Under Carlynton, the important factoris whether the employee has the responsibility to make recommendations in personnel matters. Probation supervisors, as acknowledged by Miscovich, have this responsibility. The existence of their responsibility was confirmed by Director Urban, who testified that probation supervisors are required to report disciplinary problems, to assist in the personnel investigations and to recommend appropriate action.
Moreover, the Board ignored other uncontradicted evidence that the employees in question were supervisors. For example, Director Urban testified that the probation supervisors and the domestic relations supervisors are responsible for seeing that county employees comply with the law and with the County's policies. They oversee the accuracy of the work of probation officers and caseworkers. He further testified that supervisors assist the directors in dealing with disciplinary issues on a case-by-case basis. It was also unrebutted that supervisors handle a variety of personnel matters, such as ensuring appropriate staffing in the office to account for both anticipated and unanticipated absences; the training of new probation officers and caseworkers; and doing job performance evaluations.

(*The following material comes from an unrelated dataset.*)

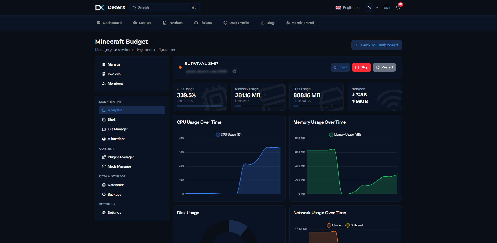Open the File Manager sidebar item

[x=118, y=129]
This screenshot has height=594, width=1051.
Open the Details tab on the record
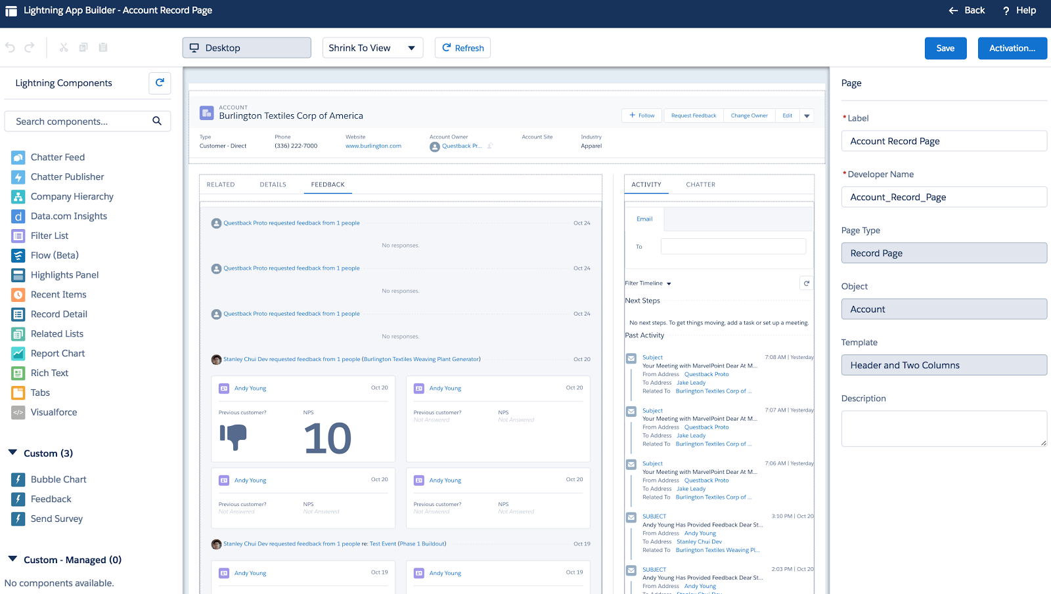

The Board simply ignored these additional personnel responsibilities. The Board did, as it had to, acknowledge that supervisors made recommendations in disciplinary matters, such as in the case of Miscovich. Nevertheless, the Board, without making any reference to the record, then concluded that "the employes at issue do not even recommend, let alone effectively recommend" discipline. Board's Final Order at 9. First, this conclusion is directly contrary to the Board's acknowledgment that supervisors do make recommendations. Second, the Board mistakenly believes that to be effective, recommendations in matters of employee discipline must be given "controlling weight."
In In the matter of: Appeal of Churchill Area School District, 374 A.2d 1000, 1003 (Pa. Cmwlth. 1977), this Court held that the Board conducted "an unsatisfactory factual review of this record" where it ignored testimony about employees' job duties, and based its decision on two facts: that the employees did not make final personnel decisions and that their recommendations were not always heeded by their superiors. The Board's final order in this case evidences the same myopic flaw: the Board ignored ample evidence of supervisory responsibilities to focus only on the ability to have the last word in matters of discipline.
For these reasons, I would vacate the Board's order and remand the matter, directing the Board to consider all the evidence, using an appropriate understanding of "effective recommendation." It is the responsibility to make a recommendation that is paramount, not whether the recommendation is accepted.